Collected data

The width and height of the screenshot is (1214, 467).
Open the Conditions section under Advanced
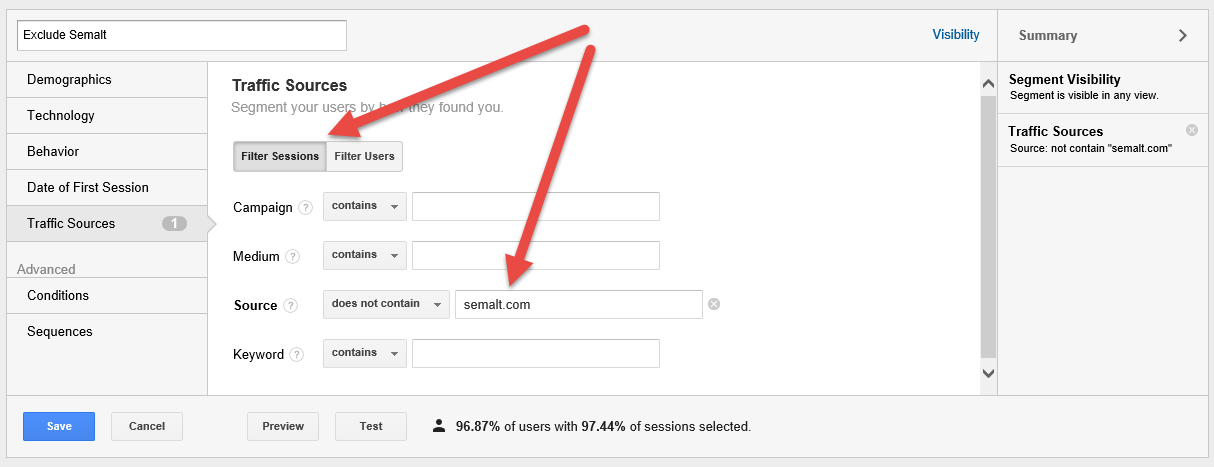tap(107, 296)
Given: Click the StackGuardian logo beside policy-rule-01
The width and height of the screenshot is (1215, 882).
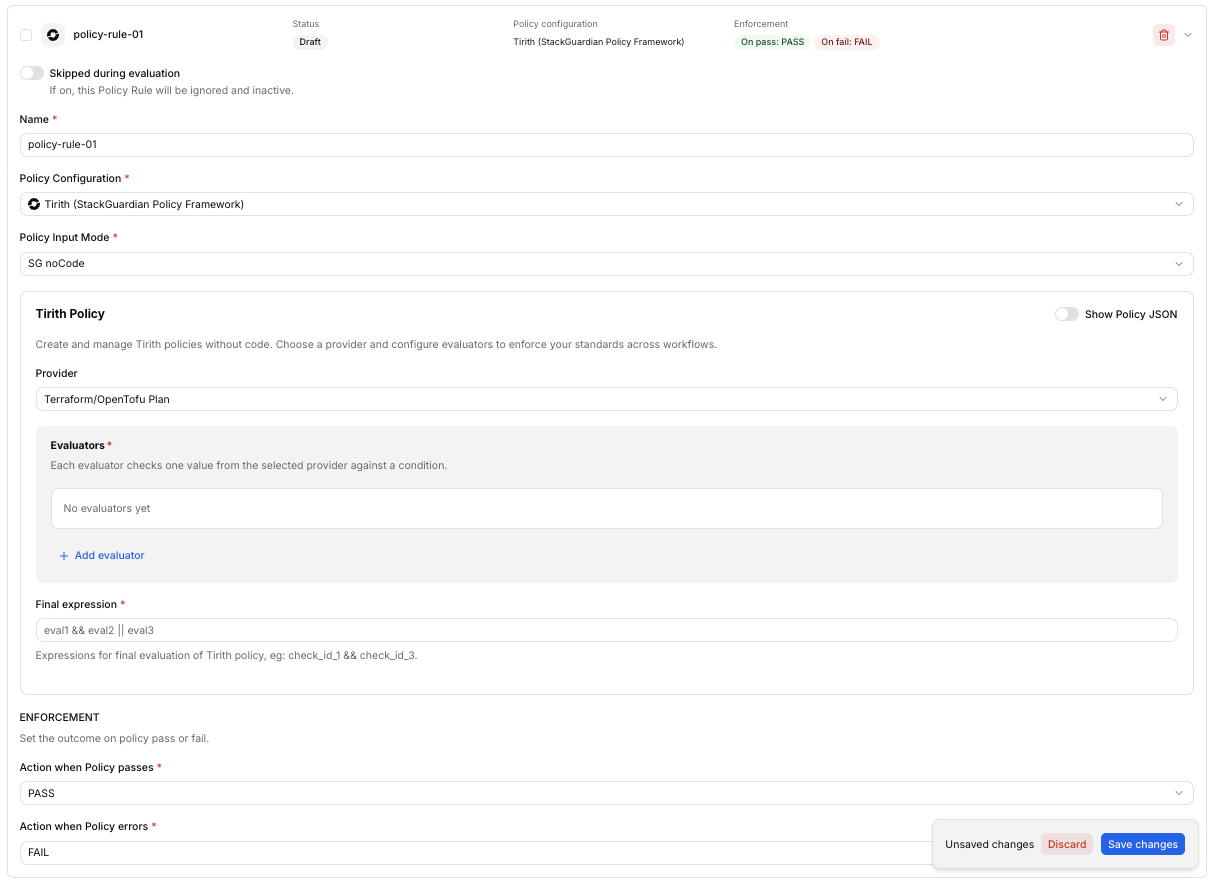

What you should do -
Please transcribe all of the records above exactly, leaving out any pictures.

Exercise result -
The width and height of the screenshot is (1214, 467).
Open the Conditions section under Advanced
tap(107, 296)
Given: Click the StackGuardian logo beside policy-rule-01
The width and height of the screenshot is (1215, 882).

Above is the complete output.